Plunder
Private Equity's Plan to Pillage America
-
- $349.00
-
- $349.00
Descripción editorial
The authoritative exposé of private equity: what it is, how it kills businesses and jobs, how the government helps, and how we stop it
Private equity surrounds us. Firms like Blackstone, Carlyle, and KKR are among the largest employers in America and hold assets that rival those of small countries. Yet few understand what these firms are or how they work.
In Plunder, Brendan Ballou explains how private equity has reshaped American business by raising prices, reducing quality, cutting jobs, and shifting resources from productive to unproductive parts of the economy. Ballou vividly illustrates how many private equity firms buy up retailers, medical practices, prison services, nursing-home chains, and mobile-home parks, among other businesses, using little of their own money to do it and avoiding debt and liability for their actions. Forced to take on huge debts and pay extractive fees, companies purchased by private equity firms are often left bankrupt, or shells of their former selves, with consequences to communities that long depended on them.

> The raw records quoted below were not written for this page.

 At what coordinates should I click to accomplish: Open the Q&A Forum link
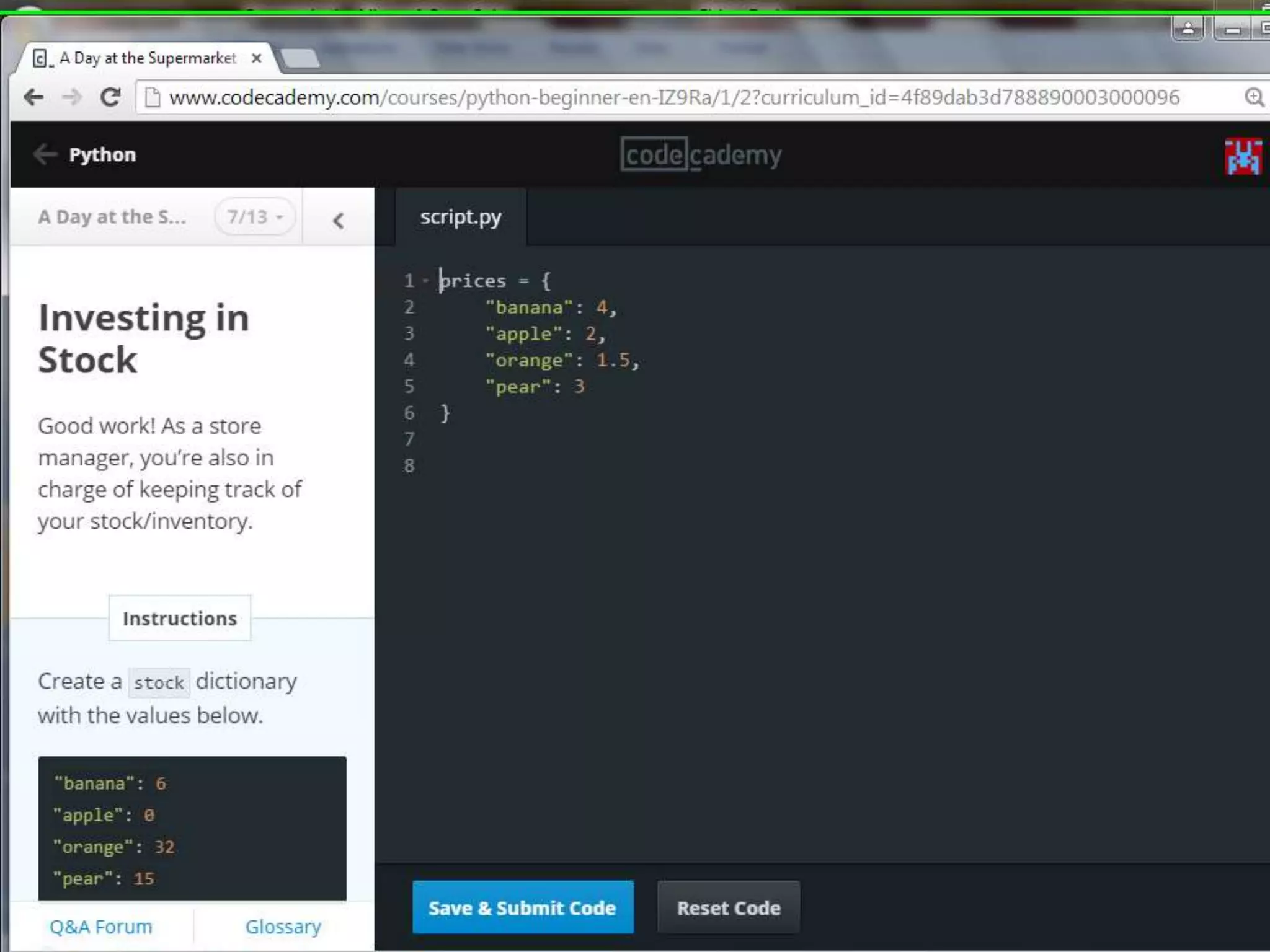(x=100, y=927)
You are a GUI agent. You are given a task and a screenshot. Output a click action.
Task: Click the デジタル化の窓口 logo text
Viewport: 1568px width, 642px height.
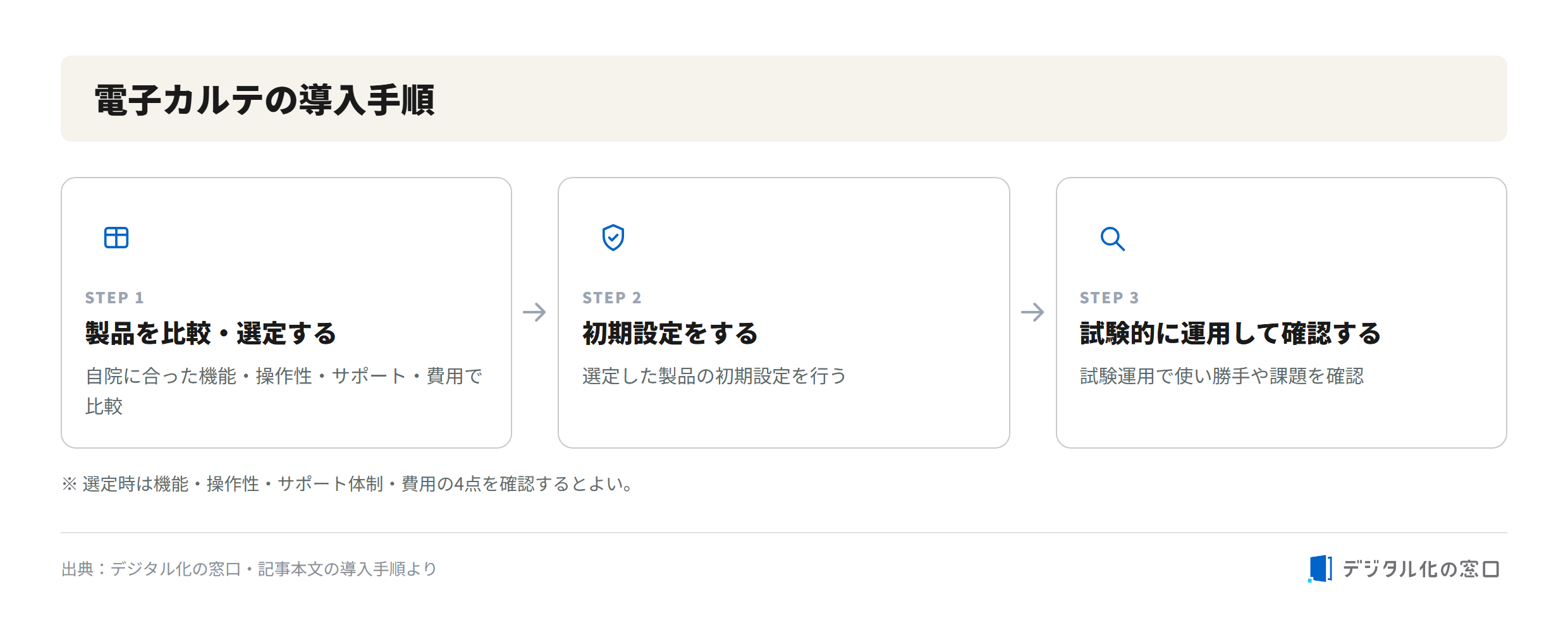click(x=1421, y=569)
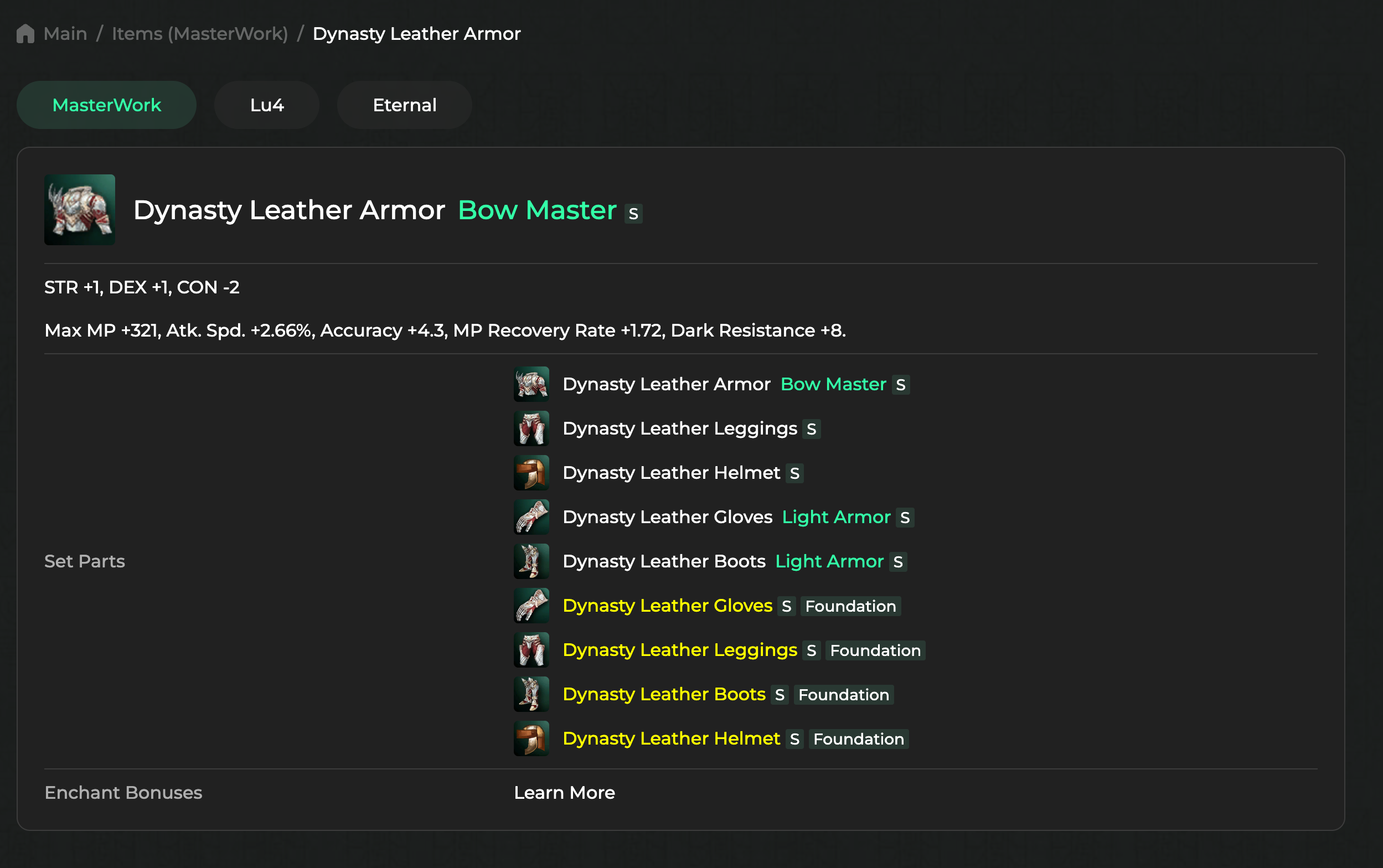The width and height of the screenshot is (1383, 868).
Task: Click the non-Foundation Dynasty Leather Leggings icon
Action: [531, 428]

Perhaps most startling is Ballou’s insight into how this is happening with the active support of various arms of the government. But, as Ballou reveals in an agenda for reining in the industry, private equity can be stopped from wreaking further havoc.
PUBLISHERS WEEKLY
Private equity firms must be reined in, argues federal prosecutor Ballou in his fiery debut. He explains that the business model of such firms relies on using borrowed money to purchase companies and then making extreme demands of acquisitions to repay investors and turn a profit, often at the expense of the company's long-term viability. Detailing the strategies private equity uses to swiftly extract money from businesses, Ballou describes how Sun Capital bought Marsh Supermarkets in 2006, sold the properties the stores stood on, and then pushed the supermarket chain into bankruptcy to avoid having to pay employee pensions. The author highlights the human toll of corporate wrongdoing and tells the story of a woman who had to move out of the home she rented from a private equity firm after her young son was hospitalized for exposure to toxic mold that the company refused to acknowledge or treat. Hair-raising tales of cruel neglect in nursing homes, exploitative hikes in healthcare costs, and underwriting prisons for profit will turn stomachs, and Ballou's reform agenda is well considered and convincing, including recommendations to cap how much compensation executives can receive after layoffs and to ban the practice of forcing companies to pay dividends by taking on exorbitant debt. This must-read exposé shocks and unsettles.